As the businesses were gearing up to open early in the year, Pitkin County Sheriff Joe DiSalvo, Silverpeak owner Jordan Lewis and others joined forces to speak with parents, students, business owners, professionals and newcomers about the industry and its potential impact on the community.
The informational discussions were hosted by the Valley Marijuana Council, a group of local stakeholders brought together by DiSalvo for the purpose of educating people about the myths surrounding the drug as well as its benefits and drawbacks.
Various newspaper stories throughout the year focused on the do’s and don’ts of marijuana use. In Aspen as well as unincorporated areas of the county, it remains illegal to smoke in public; Streets, sidewalks, alleys, parks and open spaces are off limits.
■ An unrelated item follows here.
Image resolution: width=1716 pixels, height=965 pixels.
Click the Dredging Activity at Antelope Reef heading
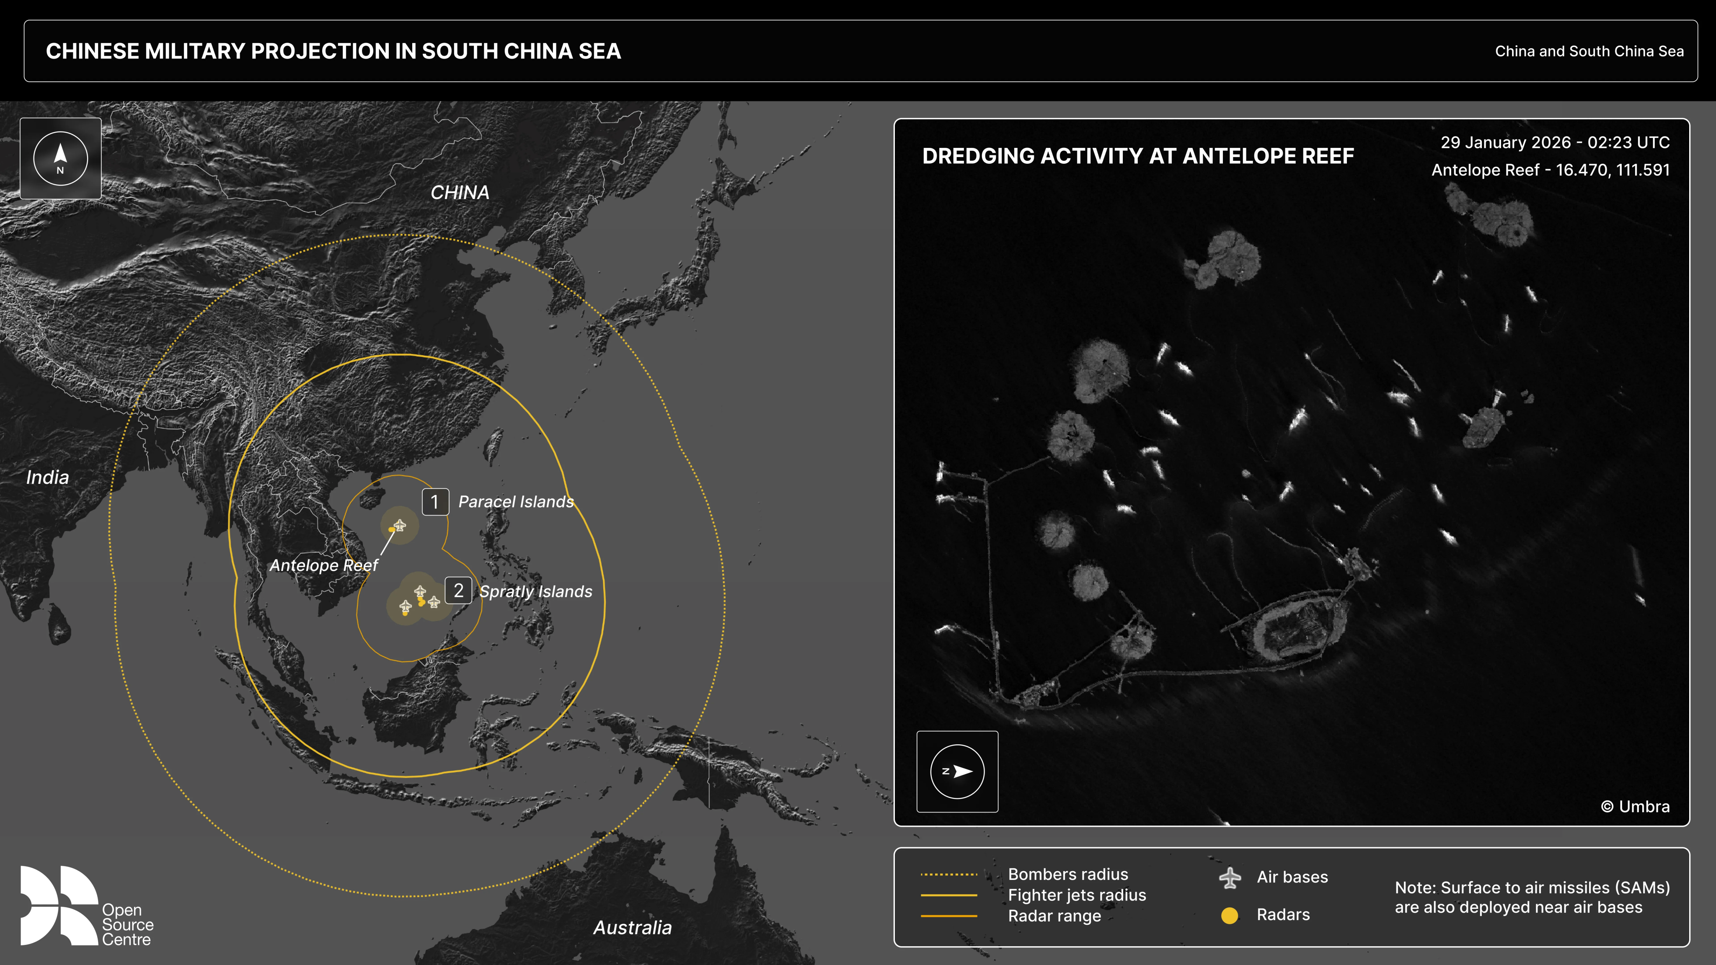[x=1138, y=156]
The drug may only be consumed on private property, such as a house or a lawn, with permission from the property owner.
The city of Aspen, in adopting local rules governing recreational marijuana sales and consumption last year, prohibited the establishment of private marijuana clubs. The city made it illegal for pot to be consumed inside any commercial property that holds a business license.
— Andre Salvail
No. 5
Mark Hunt makes unprecedented real estate run
Mark Hunt’s name appeared over and over in Aspen newspapers in 2014, each time tied to another multi-million-dollar real estate purchase.
Following a splashy run in Chicago during the late 2000s, Hunt and investors set their sights on Aspen. The prominent developer is now linked to $93.8 million in purchases across 13 commercial properties, with most of the transactions taking place in 2014.
City officials and residents have followed the unprecedented run, wondering what Hunt has in store for all this real estate. The only building he has redeveloped so far is the $13.3 million Aspen 1 Building, which sits on the lot formerly occupied by the Gap Building at East Hopkins Avenue and Galena Street. The building’s ground-level retail spaces are occupied by Theory and Dolce & Gabbana, while a restaurant space sits unused.
In June, Hunt spoke with The Aspen Times, saying, “I have a huge responsibility because of the sheer number of buildings. I expect to be held to a high standard to give people the comfort they deserve.”
He and his development team have since unveiled conceptual plans for five properties, including two lodge proposals and three retail projects. The two lodges, proposed on Main Street and Cooper Avenue, respectively, would add 81 hostel-style lodge units.
Supporters have praised the concepts as a unique approach in addressing Aspen’s need for economy lodging. They’ve applauded his plans — which are absent free-market residential units — as launching pads for young tourists.
Others have regarded Hunt and his design team as “hired guns,” asking for too many variances in proposals that are out of scale. They’ve attacked his requests to forgo requirements on parking and affordable housing, while comparing one of the lodge designs to the Aspen Art Museum.
His Main Street concept, Base2, is headed for Aspen City Council review after gaining support from the Historic Preservation Commission. With the Planning and Zoning Commission on the verge of recommending the council deny his Cooper Avenue concept, Base1, Hunt and his team were granted a continuance.
“Based on this type of product, this really is our best effort,” Hunt said recently. “At the end of the day, if this is the type of product that’s needed, we need your help. We need the help of the community, the help of city council. And if it’s not the right use, then that’s fine, too.”